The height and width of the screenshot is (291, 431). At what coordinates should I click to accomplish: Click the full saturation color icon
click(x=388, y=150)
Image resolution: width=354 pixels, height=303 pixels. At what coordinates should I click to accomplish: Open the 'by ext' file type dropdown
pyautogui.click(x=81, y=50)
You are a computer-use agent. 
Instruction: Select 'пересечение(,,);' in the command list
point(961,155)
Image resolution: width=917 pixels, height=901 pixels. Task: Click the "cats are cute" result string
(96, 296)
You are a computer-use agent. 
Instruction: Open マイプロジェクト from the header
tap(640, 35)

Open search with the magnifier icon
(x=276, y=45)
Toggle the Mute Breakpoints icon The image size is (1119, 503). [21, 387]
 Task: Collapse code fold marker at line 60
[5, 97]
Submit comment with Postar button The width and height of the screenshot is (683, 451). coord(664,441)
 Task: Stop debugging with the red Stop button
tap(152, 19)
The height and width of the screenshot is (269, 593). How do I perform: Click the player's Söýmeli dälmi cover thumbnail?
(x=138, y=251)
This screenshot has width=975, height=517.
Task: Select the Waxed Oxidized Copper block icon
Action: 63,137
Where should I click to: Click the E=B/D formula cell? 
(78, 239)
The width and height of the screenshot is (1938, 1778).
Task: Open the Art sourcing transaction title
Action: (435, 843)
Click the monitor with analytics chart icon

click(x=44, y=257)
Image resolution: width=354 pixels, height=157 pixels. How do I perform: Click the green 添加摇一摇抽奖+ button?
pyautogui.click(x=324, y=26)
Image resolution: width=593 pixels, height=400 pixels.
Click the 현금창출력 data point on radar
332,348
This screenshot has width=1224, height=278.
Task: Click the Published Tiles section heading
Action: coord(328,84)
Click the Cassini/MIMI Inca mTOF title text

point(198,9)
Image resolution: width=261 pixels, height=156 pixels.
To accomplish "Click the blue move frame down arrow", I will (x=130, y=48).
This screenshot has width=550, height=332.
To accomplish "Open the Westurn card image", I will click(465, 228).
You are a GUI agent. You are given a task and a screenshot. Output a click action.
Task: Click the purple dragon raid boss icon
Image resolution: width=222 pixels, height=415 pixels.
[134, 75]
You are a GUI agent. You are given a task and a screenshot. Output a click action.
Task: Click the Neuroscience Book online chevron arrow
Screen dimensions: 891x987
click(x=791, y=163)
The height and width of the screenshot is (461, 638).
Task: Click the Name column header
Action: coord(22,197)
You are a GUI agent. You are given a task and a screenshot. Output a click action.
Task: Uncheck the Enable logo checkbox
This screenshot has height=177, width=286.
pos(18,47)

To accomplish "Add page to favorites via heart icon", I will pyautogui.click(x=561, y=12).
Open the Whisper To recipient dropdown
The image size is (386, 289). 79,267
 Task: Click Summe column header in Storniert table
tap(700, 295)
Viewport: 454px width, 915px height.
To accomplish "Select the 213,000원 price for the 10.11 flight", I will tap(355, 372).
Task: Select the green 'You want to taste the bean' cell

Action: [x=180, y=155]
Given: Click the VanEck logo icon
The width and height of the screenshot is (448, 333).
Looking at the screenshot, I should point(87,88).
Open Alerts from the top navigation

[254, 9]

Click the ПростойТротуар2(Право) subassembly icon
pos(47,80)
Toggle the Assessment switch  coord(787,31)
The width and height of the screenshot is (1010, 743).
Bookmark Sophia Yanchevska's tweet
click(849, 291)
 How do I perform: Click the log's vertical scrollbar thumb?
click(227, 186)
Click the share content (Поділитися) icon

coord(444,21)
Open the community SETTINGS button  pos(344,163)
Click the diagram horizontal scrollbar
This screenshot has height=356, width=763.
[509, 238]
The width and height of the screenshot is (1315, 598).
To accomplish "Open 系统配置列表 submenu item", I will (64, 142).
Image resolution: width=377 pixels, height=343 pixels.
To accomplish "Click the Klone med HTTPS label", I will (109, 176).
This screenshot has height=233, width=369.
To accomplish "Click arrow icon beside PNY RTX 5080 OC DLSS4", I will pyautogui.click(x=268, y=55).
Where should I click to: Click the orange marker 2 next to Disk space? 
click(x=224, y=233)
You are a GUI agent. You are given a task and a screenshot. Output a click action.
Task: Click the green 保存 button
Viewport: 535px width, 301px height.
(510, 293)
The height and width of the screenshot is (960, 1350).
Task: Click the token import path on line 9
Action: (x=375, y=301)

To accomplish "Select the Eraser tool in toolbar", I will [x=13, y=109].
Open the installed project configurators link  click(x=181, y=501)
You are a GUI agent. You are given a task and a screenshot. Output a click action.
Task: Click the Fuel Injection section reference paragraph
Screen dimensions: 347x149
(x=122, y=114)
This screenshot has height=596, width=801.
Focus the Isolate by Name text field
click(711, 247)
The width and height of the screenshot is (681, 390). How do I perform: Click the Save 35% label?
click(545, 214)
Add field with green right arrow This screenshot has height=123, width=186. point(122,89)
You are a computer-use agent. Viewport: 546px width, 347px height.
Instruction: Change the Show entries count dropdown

▬▬▬▬▬▬▬▬▬▬

= WHAT NEEDS TO BE DONE =
A complete answer lists every line of the listing above that holds the word "logo".

= RESULT BELOW =
Task: Uncheck the Enable logo checkbox
Given: Click the VanEck logo icon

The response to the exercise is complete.